Les rues commémorant d'autres monarques étrangers comprennent le pont Alexandre-III, en l'honneur du tsar de Russie juste après la signature d'une nouvelle alliance avec ce pays en 1892 ; le cours Albert-Ier, nommé à la fin de la Grande Guerre du nom du roi des Belges ; et l'avenue Pierre-Ier-de-Serbie, du nom de Pierre Ier de Serbie, qui a combattu avec la Légion étrangère française pendant la guerre franco-prussienne.
…les princesses…
Ce ne sont pas seulement les monarques eux-mêmes. L'endroit Diana mérite une mention spéciale. Avant 1997, cette place n'existait pas en tant que telle, mais était considérée comme une section de la plus grande place de l'Alma. Une sculpture - une réplique de la flamme portée par la Statue de la Liberté - y a été placée en 1989, mais la place elle-même n'a reçu de nom qu'en juillet 1997, date à laquelle elle a été nommée d'après la chanteuse grecque Maria Callas. Le mois suivant, la princesse de Galles a rencontré une mort tragique dans le tunnel routier adjacent, et la Flamme de la Liberté, initialement conçue comme « un symbole de l'amitié franco-américaine », est devenue un monument impromptu à la princesse du peuple. Le Conseil de Paris a rapidement voulu le renommer en l'honneur de Diana, mais n'a pas obtenu l'approbation britannique, et le projet a été initialement abandonné. Cependant, les panneaux avec le nom de Maria Callas n'ont jamais été érigés. Enfin, en 2019, la place a reçu son nouveau nom.
… Et les saints
Certains membres de la famille royale sont honorés indirectement, dans des rues portant le nom de leurs saints homonymes. La rue Saint-Charles porte le nom de Charles X, dernier roi des Bourbons, tandis que la rue Sainte-Anne commémore Anne d'Autriche, l'épouse de Louis XIII.
Mais ce ne sont en aucun cas les seules rues de Paris portant le nom de saints. 254 comprennent le mot « saint » ou « sainte ». Cela comprend les rues portant le nom de villes (par exemple la rue Saint-Denis) et les noms de famille non canonisés (par exemple la rue Sainte-Claire-Deville) ; mais ils portent plus souvent le nom d'églises. Bien que la France soit célèbre pour sa forme particulière de laïcité, nommer apparemment des centaines de rues de la capitale - et, par conséquent, pas un petit nombre de stations de métro - n'est pas en contradiction avec les idéaux de laïcité.
C'est compréhensible : les noms de rue remontent souvent à des siècles et même aujourd'hui, les églises sont des points de repère qui nous aident à naviguer dans la ville.

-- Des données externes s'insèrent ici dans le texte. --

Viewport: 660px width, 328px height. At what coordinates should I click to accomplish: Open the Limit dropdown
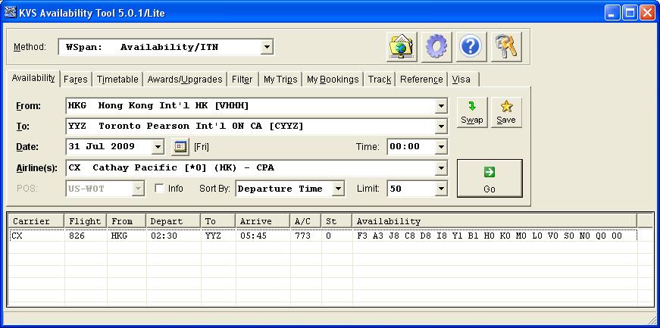tap(441, 189)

Peut-être plus surprenante est la décision de reconnaître un pape récemment décédé sur la place en face de Notre-Dame, connue depuis 2006 sous le nom de parvis Notre-Dame - place Jean-Paul-II. Cette décision n'a pas été prise sans controverse.
La scène ne cesse de changer
Bien qu'il ne se développe pas aussi rapidement que les villes d'autres régions du monde - ou même ses propres banlieues - le tracé des rues de Paris continue d'évoluer. La liste comprend 441 routes et ruelles sans nom, avec des désignations temporaires de la forme « voie XX / NN » (par exemple « EK / 13 »). De plus, la ville continue de créer de nouvelles « places » à la manière de la place Michel-Petrucciani et de la place Diana. Il s'agit donc d'un ensemble de données susceptible de changer considérablement à l'avenir.